Re: @p_0
this is the weakest point in the "fire" theory
It destroys your "fire" theory.
If a fire broke out on the flight deck and instantly incapacitated both pilots, one of the following four things would have happened :-
- The plane flies on to its original destination airport (because the pilots have not told the FD to divert)
- The plane flies to its divert aitport (because they did tell it)
- The plane flies randomly because the FD is no longer viable
- The plane falls out of the sky because it is no longer viable
The important fact here is that none of the above happened; the plane *actually* flew on through a number of waypoints that were neither part of the original flight plan nor part of any divert. This tells us *for sure* that either the pilots were in command of the aircraft, or the FD was.
If the pilots were in command, your theory is destroyed. So let's consider the option that the pilots were incapacitated and the FD was flying.

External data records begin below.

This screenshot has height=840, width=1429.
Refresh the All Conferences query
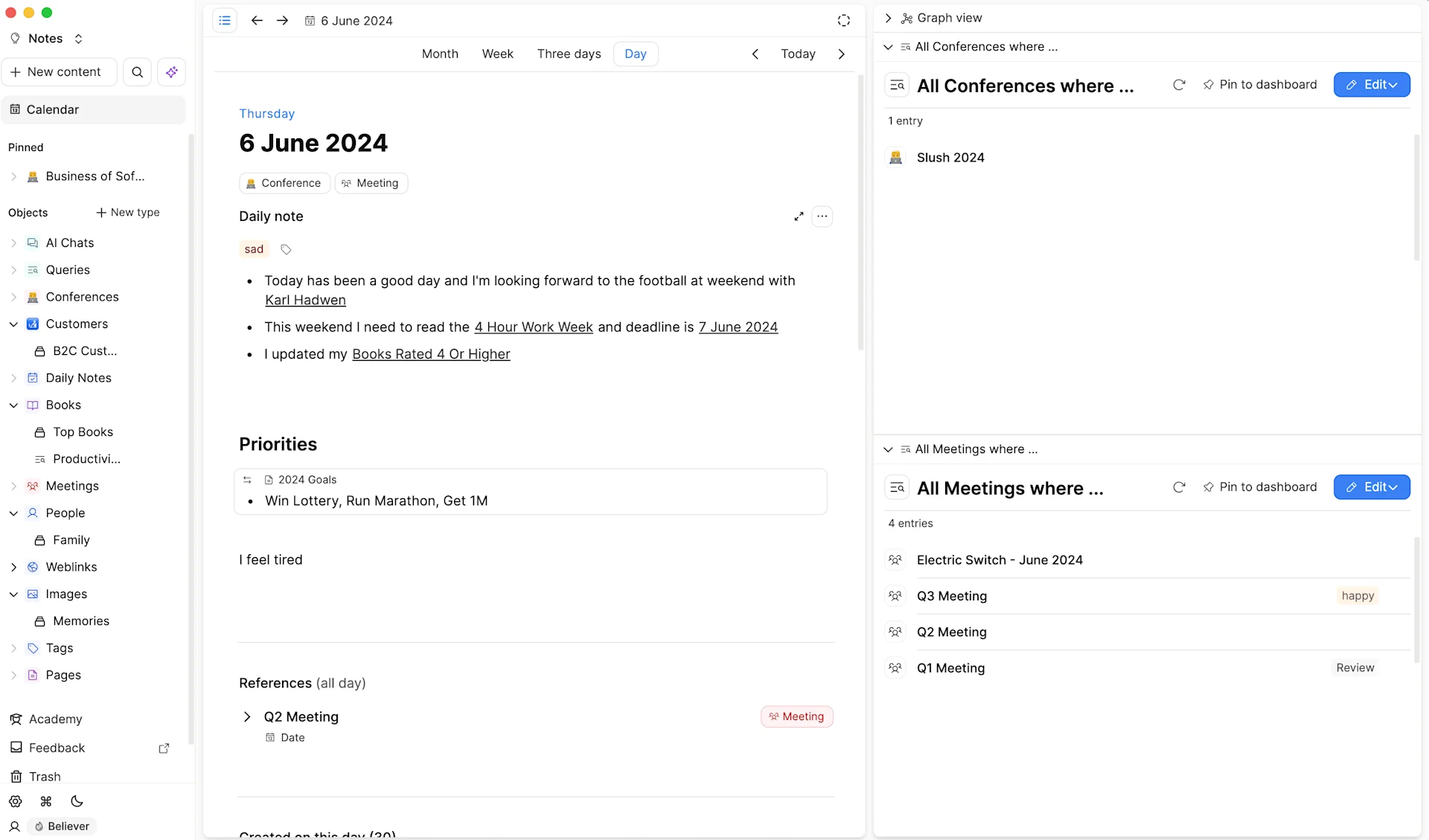point(1180,85)
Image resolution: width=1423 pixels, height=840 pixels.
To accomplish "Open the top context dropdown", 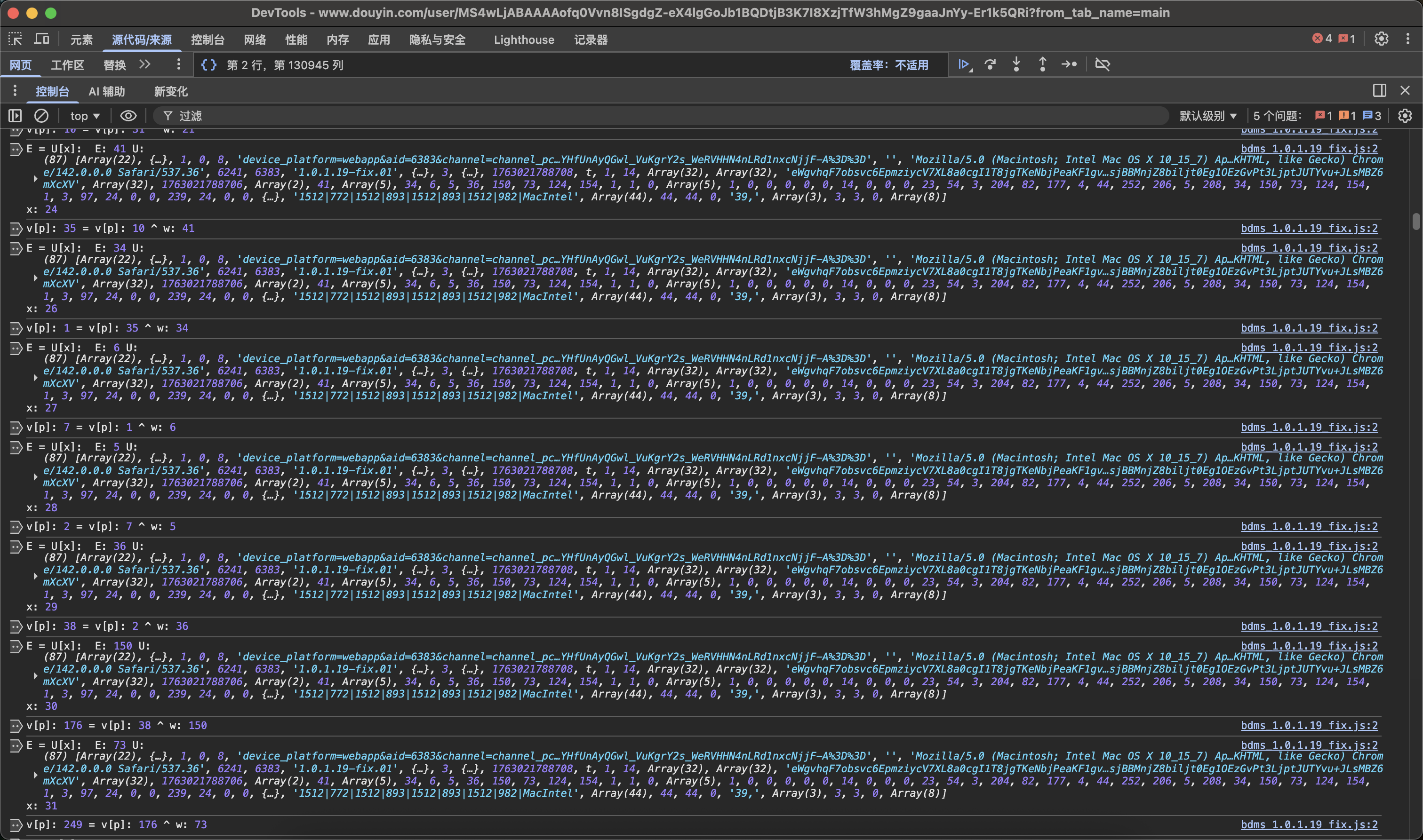I will (x=85, y=116).
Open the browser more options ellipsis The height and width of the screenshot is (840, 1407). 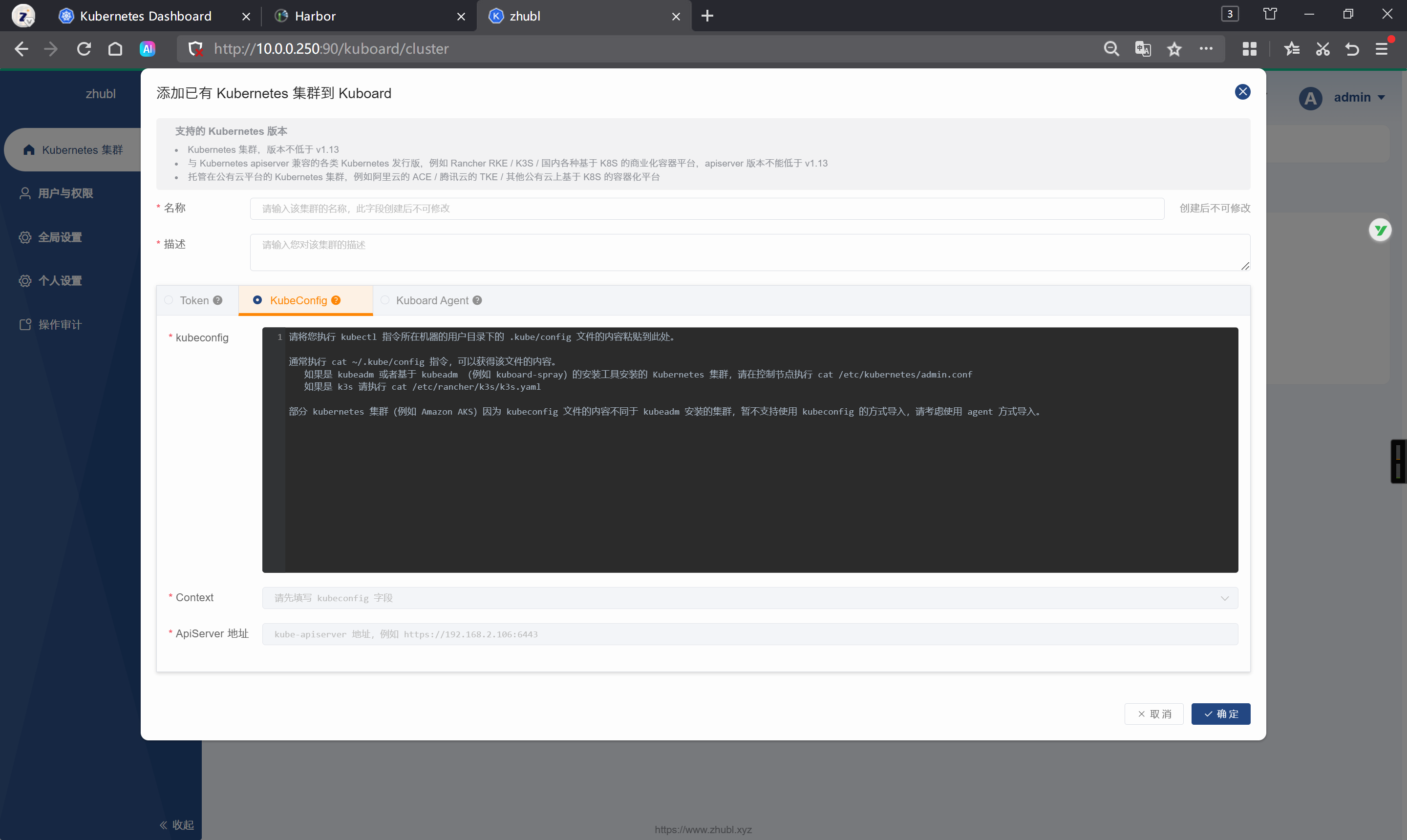pos(1205,49)
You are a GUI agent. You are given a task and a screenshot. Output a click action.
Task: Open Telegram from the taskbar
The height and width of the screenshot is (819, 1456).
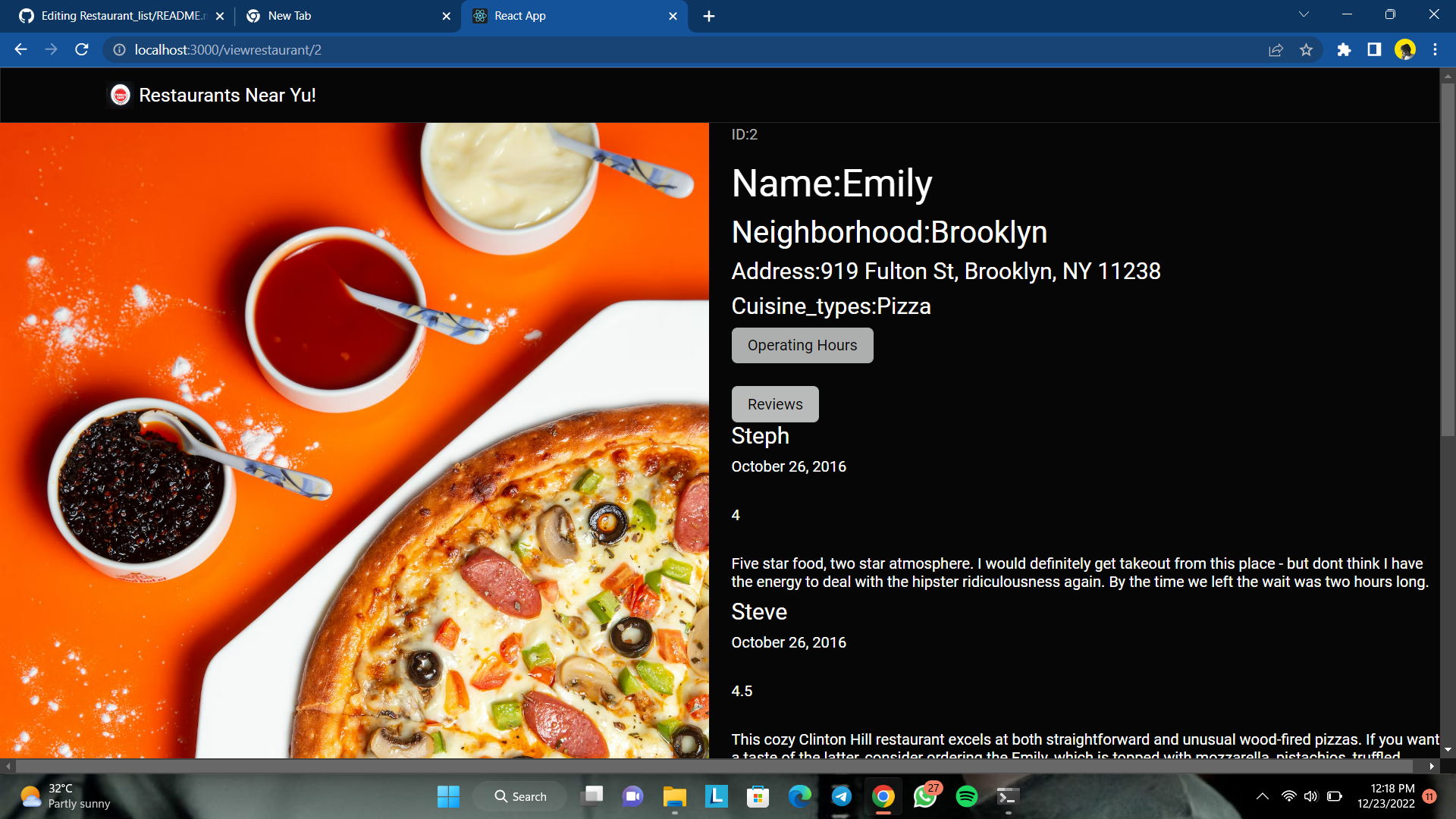click(x=842, y=796)
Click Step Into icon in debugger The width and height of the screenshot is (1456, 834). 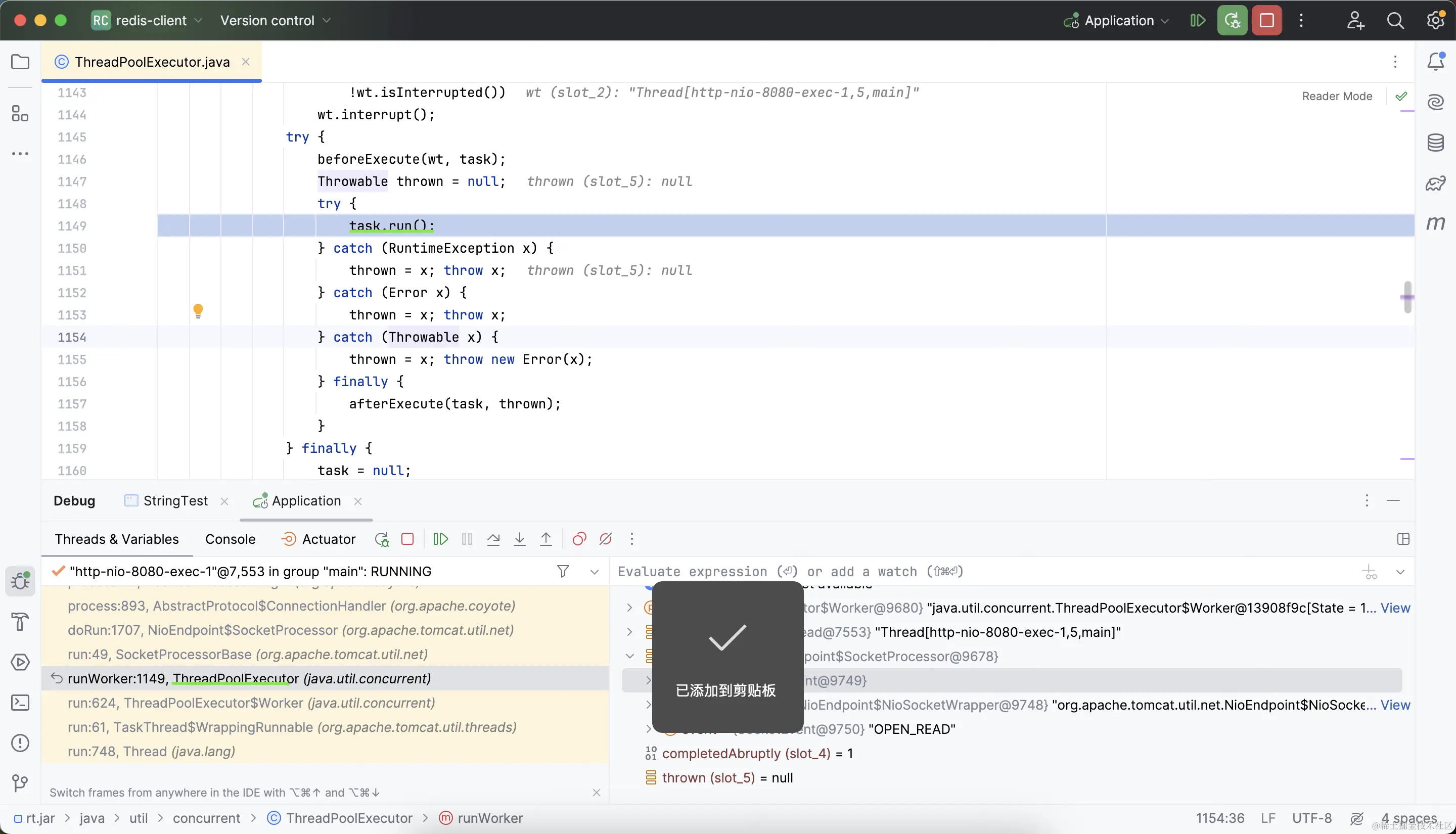tap(520, 539)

Where did the waypoints come from? They were not part of the flight. They were not part of the divert. They can *only* have been added by a human on the flight deck. And that destroys your theory as well[1].
Well, this is a bit of a stretch. In the panic and chaos we would never know what they were doing, or if the oxygen masks were working correctly, if the fire was a sudden flash fire, or if the succumbed to thick smoke.
The masks were working. Flight equipment is checked regularly by licenced operatives. The contents of the supply is part of the pre-flight check, and the pressure is continually monitored, with EICAS messages in the event of a pressure drop.
If the fire were sufficiently fierce to have disabled both pilots, there is a strong probabililty of structural damage to the front of the aircraft. It flew a long distance afterwards with no apparent ill effects.
And thick smoke - whilst obviously unpleasant - would not have disabled both pilots within the couple of seconds it takes to reach the mask. The mask harness is inflated automatically on activation and deflated when the mask lever is released to settle the mask onto the face.
And, of course, we still have to account for those extra waypoints...
I'm not sure you understand the "fire" theory. Nobody was flying the plane down there. The pilots and and passengers were unconscious or dead.
So who told the plane to fly there? It's not a decision it would have made on its own. And we do know that either the pilot or the FD was functioning after the turn-around point.
But by and large the fire theory (or some catastrophic event) fits better than any other.
No, it doesn't. I know you've convinced yourself that you've solved the puzzle, but your theory entirely ignores just about all the evidence we've got. Unless we're all the victims of a *substantial* amount of misinformation, it just doesn't hold water.
Vic.
[1] There is the slimmest possibility that a fire event such as you hypothesise occurred subsequent to one or more of the pilots deciding to hijack their own aircraft, with that hijack being prevented from successful conclusion by an accident. But I really don't think you'd find anyone who would believe that.